College-bound? Do your homework on insurance

(ARA) – If you or your child is college-bound this fall, don’t forget to review your insurance. Doing your homework now could save you money and headaches in the future.

Personal property coverage

Make sure the student’s possessions are protected in case of theft, fire and other damage while they’re at school.

“While most items will be covered under the parents’ homeowners policy, you can’t assume Mom and Dad’s policy will completely cover a college-bound son or daughter – especially if they own expensive, high-tech electronics,” says Charles Valinotti, senior vice president of QBE Regional Insurance.

Because insurance companies vary in their definitions of who and what is covered, Valinotti recommends talking with your insurance agent to determine the best solution for your family. Here are three questions to ask:

1. Is your daughter considered a “resident of the household” under your policy, even though she’s moving out of your house? Typically the answer is “yes” if she’s residing in a dorm or other student housing and you can claim her on your taxes.

2. Is your son’s dorm an “insured location” under your policy? Most standard policies cover 10 percent of your contents value for items located at another insured residence. For example, if your home is insured for $200,000, your contents coverage may be $150,000; thus, you’d have $15,000 of coverage for the possessions in your son’s dorm. If that’s not enough to replace his things in case of a total loss, you may want to increase the contents coverage on your homeowners policy.
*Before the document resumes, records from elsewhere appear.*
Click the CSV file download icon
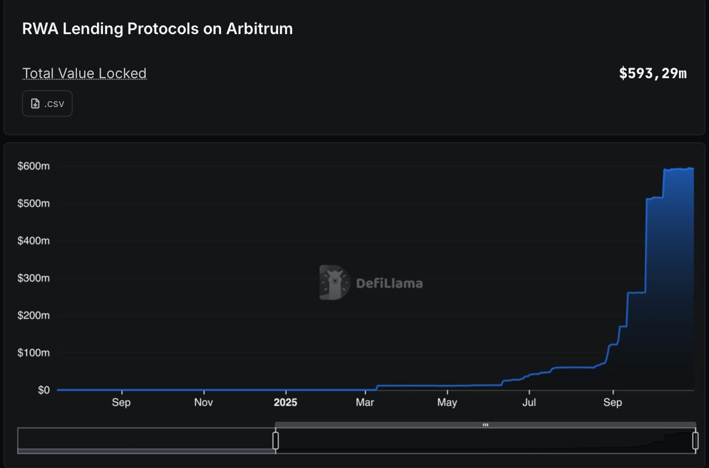The height and width of the screenshot is (468, 709). 34,103
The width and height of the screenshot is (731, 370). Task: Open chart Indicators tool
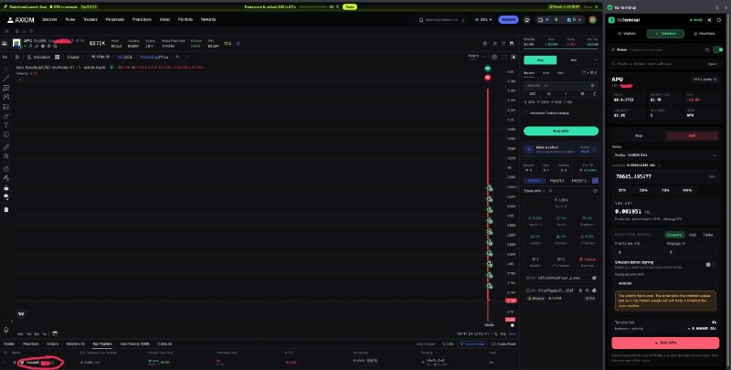[38, 57]
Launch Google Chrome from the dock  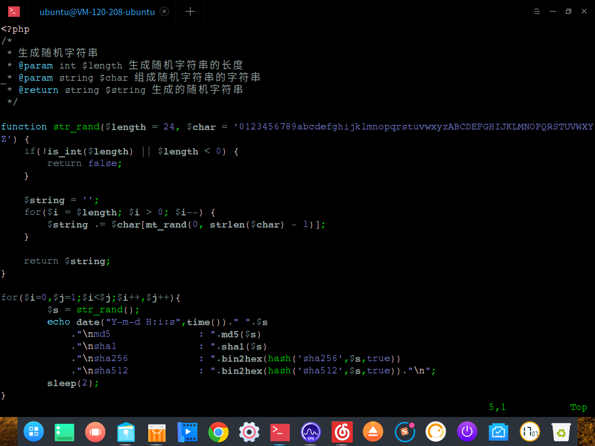pos(218,432)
3. If your daughter gets married or your son drops to part-time student status and continues to reside away from your home, how does it affect their insurance coverage? Chances are, they’ll no longer be covered under their parents’ policy and will require renter’s insurance to protect their possessions.

Vehicle coverage

There’s potential to save money on your auto insurance if your student is taking her car to school with her – or even if she’s not.

* Make sure policies are up to date with the student’s current school address. You may benefit if she takes her car to an area with lower rates.

* Look into discounts if the student leaves his car at home. If his dorm is more than 100 miles from your driveway, where the car is kept, you may be eligible for discounts.

* If your student leaves his car at home and won’t be using it while he’s in school, consider reducing coverage or changing his driving status from primary use to occasional use. This will cut your rates.

* Remember, your insurance company’s good student discount may apply for college students, too. For example, General Casualty and Unigard offer a Good Student Discount to full-time students who are less than 25 years old.

“When a member of your family goes off to college, that’s a significant change to your household, and it’s important to notify your insurance agent,” Valinotti says.